You can access data from multiple suppliers in a standardized form. We provide you access to downloading files using FTP or HTTP protocols (i.e. via web browser). The Data is available in two common standards: SMILES and SD files. Additional properties are stored along with chemical data in a separate properties file. Our incremental monthly updates for these files will allow you to keep the received data current without the need to download the full database.

Extended data, such as available amount, may change quickly and the current value can be checked using the MolPort web services (API). With web services, you can instantly get up-to-date information for compounds from a software of your choice: your in-house application, Microsoft Excel, Pipeline Pilot or KNIME nodes. You can use API even without downloading full files, since you can search based on your provided SMILES.
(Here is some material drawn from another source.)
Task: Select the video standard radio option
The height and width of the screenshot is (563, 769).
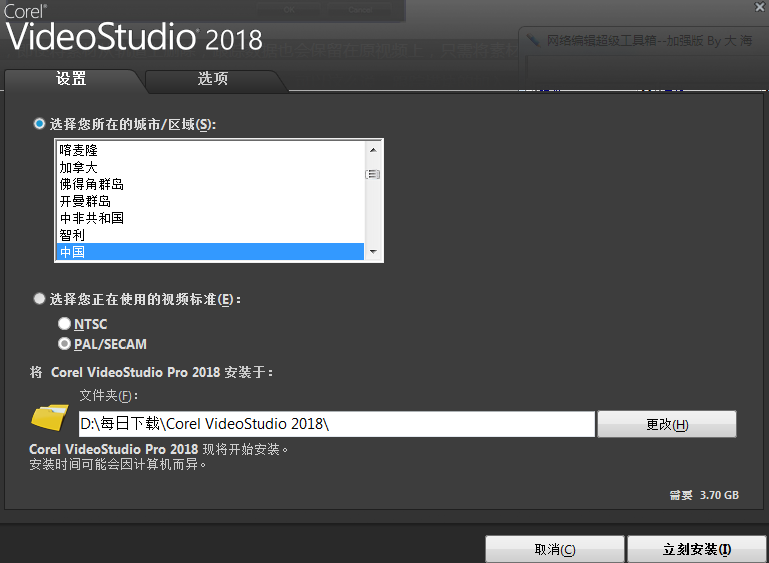Action: click(39, 298)
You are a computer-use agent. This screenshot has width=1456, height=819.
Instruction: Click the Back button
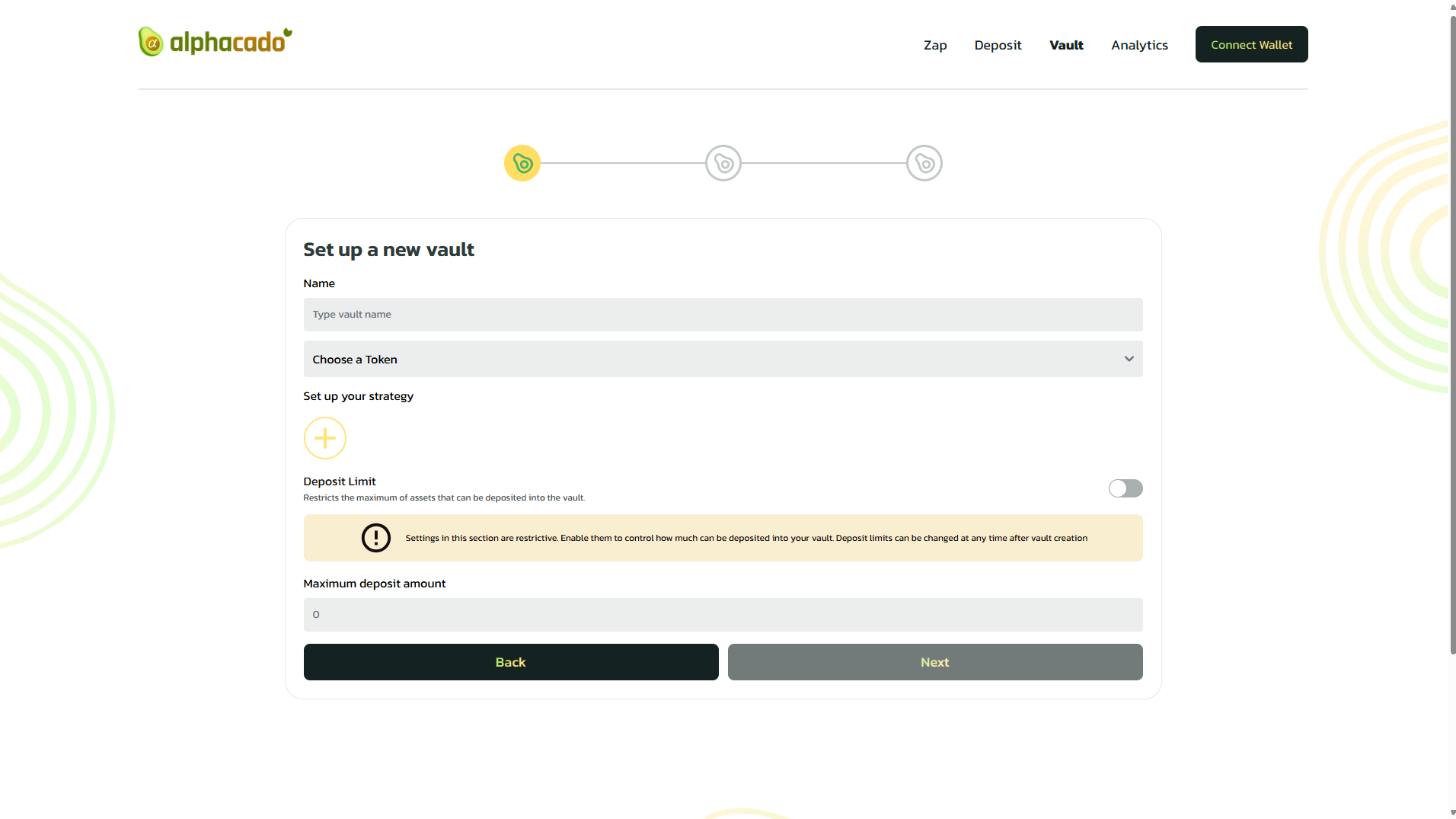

The data can be accessed in several ways. Overview of the available data and data access options:

Open access FTP files (SDF/ SMILES) FTP SDF (2D) files FTP SMILES files FTP Properties file FTP Monthly update files (SDF/ SMILES) HTTP download (SDF/SMILES) Chemical Search API (also via Excel KNIME, Pipeline Pilot) Full molecule Load API
Data update frequency Monthly Monthly Monthly Monthly Monthly Monthly Daily Daily
Structure Y Y Y N Y Y Y Y
MolPort ID Y Y Y Y Y Y Y Y
Maximum stock amount verified with supplier N Y N Y Y Y/N Y N
Maximum unverified amount (as package size) N Y N Y Y Y/N Y N
Is available as Screening Compound? N Y N Y Y Y/N N N
Is Building Block? N Y N Y Y Y/N N N
Best lead time N Y Y Y Y Y N N
Price range for 1mg N Y Y Y Y Y N N
Price range for 5mg N Y Y Y Y Y N N
Price range for 50mg N Y Y Y Y Y N N
QC methods N Y N Y Y Y/N N N
Compound state N Y N Y Y Y/N N N
InChI N N Y Y N Y/N N N
InChI Key N N Y Y N Y/N N N
IUPAC name N N N Y N N N Y
                 
Direct link to molecular page Y Y N Y Y Y/N Y Y
Download size (compact archive) 2Gb/100Mb ~2Gb ~500Mb ~500Mb ~30-50Mb 2Gb/500Mb 0 0
Full file size 20Gb/1Gb ~20Gb ~2Gb ~2Gb 300-500Mb 20Gb/2Gb 0 0
Number of files 2 (1 per type) 15 15 1 3* 2 (1 per type) 0 0
                 
Suppliers N N N N N N N Y
Catalog numbers N N N N N N N Y
Prices N N N N N N N Y
Pack sizes N N N N N N N Y
Shipping costs N N N N N N N Y

*Check Monthly update file section



Data Formats:


SDF

SDF stands for “structure-data file”. This is a text file with a predefined format to store chemical data. Historically it is the most popular standard to store 2D structures of molecules by providing each atom with coordinates and a connectivity table for atom bonds. Each molecule has its properties stored after the molecule block. Most chemical software can use SDF files directly or convert them for internal representation using a build in import process.


SMILES

SMILES is an acronym for 'Simplified Molecular Input Line Entry Specification'. This format includes atom types and connectivity, however the 2D structure is generated via software on the fly, when it is needed. It is much more compact and better suited to be stored in standard databases, text fields or spreadsheets, since each structure is a single compact text string. Most modern chemical software can use this format as well. The same structure can be written down with SMILES in diverse ways, depending on the starting atom. To detect identical molecules, a set of rules defined by algorithms is applied to standardize the representation and obtain the so-called Canonical SMILES. Obtaining canonical SMILES for some structures may fail. It must be taken into consideration, that these rules can differ between software packages. Our SMILES files are tab separated text column files. They contain structures in the SMILES format (may contain ChemAxon SMILES extensions, when needed), Canonical SMILES (created using the Chemistry Development Kit), MolPort IDs and other properties. The first line contains column headers. Should your chemical data software not allow importing or opening SMILES in text files, you may need to change file extension to “.smi” or “.smiles”. Files can be opened with a basic text editor or in Microsoft Excel for review as well.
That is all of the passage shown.